Len Stubbs

Personal information
- Full name: Leonard George Stubbs
- Born: 24 October 1938 (age 87) Calcutta, Bengal Presidency, British Raj
- Batting: Right-handed

Domestic team information
- 1967–1971: Hertfordshire

Career statistics
| Competition | List A |
| Matches | 3 |
| Runs scored | 32 |
| Batting average | 10.66 |
| 100s/50s | –/– |
| Top score | 18 |
| Balls bowled | – |
| Wickets | – |
| Bowling average | – |
| 5 wickets in innings | – |
| 10 wickets in match | – |
| Best bowling | – |
| Catches/stumpings | 1/– |
- Source: ESPNcricinfo, 5 September 2011

= Len Stubbs =

English cricketer

Leonard George Stubbs (born 24 October 1928) is a former English cricketer. Stubbs was a right-handed batsman. He was born in Calcutta, Bengal Presidency in the British Raj (today Kolkata, India).

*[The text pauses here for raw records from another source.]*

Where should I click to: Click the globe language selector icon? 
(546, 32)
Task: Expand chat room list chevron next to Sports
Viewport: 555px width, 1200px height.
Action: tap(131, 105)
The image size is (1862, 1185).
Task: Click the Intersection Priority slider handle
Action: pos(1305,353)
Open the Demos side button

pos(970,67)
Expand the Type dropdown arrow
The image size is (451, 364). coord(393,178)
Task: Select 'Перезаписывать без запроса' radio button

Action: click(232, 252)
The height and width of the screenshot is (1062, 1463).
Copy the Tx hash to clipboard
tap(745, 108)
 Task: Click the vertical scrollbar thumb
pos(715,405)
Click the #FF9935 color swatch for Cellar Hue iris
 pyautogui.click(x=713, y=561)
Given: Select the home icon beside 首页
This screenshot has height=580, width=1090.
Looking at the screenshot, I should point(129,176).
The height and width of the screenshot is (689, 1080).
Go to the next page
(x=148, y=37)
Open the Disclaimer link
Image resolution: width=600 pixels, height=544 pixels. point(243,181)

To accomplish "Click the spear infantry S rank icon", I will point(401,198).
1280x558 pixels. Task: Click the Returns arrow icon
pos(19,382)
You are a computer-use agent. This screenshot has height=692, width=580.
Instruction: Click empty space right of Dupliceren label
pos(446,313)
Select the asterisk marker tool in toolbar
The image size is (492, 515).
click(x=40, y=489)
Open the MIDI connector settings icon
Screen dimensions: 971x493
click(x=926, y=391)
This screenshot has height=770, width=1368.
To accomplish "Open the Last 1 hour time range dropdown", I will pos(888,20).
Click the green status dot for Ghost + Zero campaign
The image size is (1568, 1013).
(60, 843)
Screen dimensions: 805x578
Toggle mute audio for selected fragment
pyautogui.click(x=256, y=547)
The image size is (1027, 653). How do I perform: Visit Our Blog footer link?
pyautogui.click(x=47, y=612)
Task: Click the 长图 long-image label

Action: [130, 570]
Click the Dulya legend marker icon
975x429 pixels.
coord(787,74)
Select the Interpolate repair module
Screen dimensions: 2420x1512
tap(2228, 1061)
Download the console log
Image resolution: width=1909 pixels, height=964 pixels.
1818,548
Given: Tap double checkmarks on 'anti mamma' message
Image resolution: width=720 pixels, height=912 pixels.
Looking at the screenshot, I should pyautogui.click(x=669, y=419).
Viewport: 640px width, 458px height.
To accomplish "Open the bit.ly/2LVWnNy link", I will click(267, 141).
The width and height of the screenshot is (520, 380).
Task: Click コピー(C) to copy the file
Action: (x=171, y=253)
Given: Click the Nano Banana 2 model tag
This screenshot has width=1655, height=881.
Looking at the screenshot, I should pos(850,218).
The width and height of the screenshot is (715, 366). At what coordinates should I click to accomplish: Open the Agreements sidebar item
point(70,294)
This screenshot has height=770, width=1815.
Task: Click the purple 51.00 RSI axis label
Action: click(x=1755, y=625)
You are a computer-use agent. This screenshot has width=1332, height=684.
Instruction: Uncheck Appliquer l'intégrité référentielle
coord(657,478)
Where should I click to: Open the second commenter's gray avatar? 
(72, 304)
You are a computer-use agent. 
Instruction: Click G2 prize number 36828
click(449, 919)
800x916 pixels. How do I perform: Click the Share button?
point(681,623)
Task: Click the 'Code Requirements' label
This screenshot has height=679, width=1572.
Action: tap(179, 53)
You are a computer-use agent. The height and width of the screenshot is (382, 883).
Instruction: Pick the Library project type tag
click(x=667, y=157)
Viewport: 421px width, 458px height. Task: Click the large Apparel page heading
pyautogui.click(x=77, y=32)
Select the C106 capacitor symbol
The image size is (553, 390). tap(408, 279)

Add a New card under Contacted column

Stubbs made his debut Hertfordshire in the 1967 Minor Counties Championship against Cambridgeshire. He played Minor counties cricket for Hertfordshire from 1967 to 1971, making 39 Minor Counties Championship appearances. He made his List A debut for the county against Devon in the 1969 Gillette Cup. He made two further List A appearances, against Glamorgan in the 2nd round of the same competition, and against Surrey in the 1st round of the 1971 Gillette Cup. In his three List A matches, he scored 32 runs at an average of 10.66, with a high score of 18.